Just as an example, in Linux amd64, the size of the struct is 48 bytes, and the size of std::string is 32, that is, not a multiple.

Now, I need, in a cross-platform way, for employee to have a size that is a multiple of the size of std::string (first member).

(Cross-platform could mean, for example, both Linux amd64 and Apple ARM.)

That is, sizeof(employee) % sizeof(std::string) == 0.

I tried controlling the padding using alignas for the whole class or the members, but the requirement to be a power of 2 is too restrictive, it seems.

Then I tried to add a char array at the end. Still, I had two problems, first, what is the exact size of the array in different platforms at compile-time, and second not adding another member that can screw up the nice aggregate initialization of the class.

For the first, I do this:

struct employee_dummy {
    std::string name;
    short salary;
    std::size_t age;
};

struct employee {
    std::string name;
    short salary;
    std::size_t age;
    char padding[(sizeof(employee_dummy)/sizeof(std::string)+1)*sizeof(std::string) - sizeof(employee_dummy)];
};

Note the ugly dummy class, and I don't even know if the logic is correct.

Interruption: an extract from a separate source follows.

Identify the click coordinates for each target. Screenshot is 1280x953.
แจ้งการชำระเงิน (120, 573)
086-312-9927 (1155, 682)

For the second problem, I don't have a solution. I could do this, but then I would need to add a constructor, the class would not be an aggregate, etc.

struct employee {
    std::string name;
    short salary;
    std::size_t age;
 private:
    char padding[(sizeof(employee_dummy)/sizeof(std::string)+1)*sizeof(std::string) - sizeof(employee_dummy)];
};

How can I control the size of the struct with standard or non-standard mechanisms and keep the class as an aggregate?

Here is a link to play with this problem empirically: https://cppinsights.io/s/f2fb5239

NOTE ADDED:

I realized that, if the technique to add padding is correct, the calculation is even more difficult because the dummy class might be already adding padding, so I have to take into account the offset of the last element instead.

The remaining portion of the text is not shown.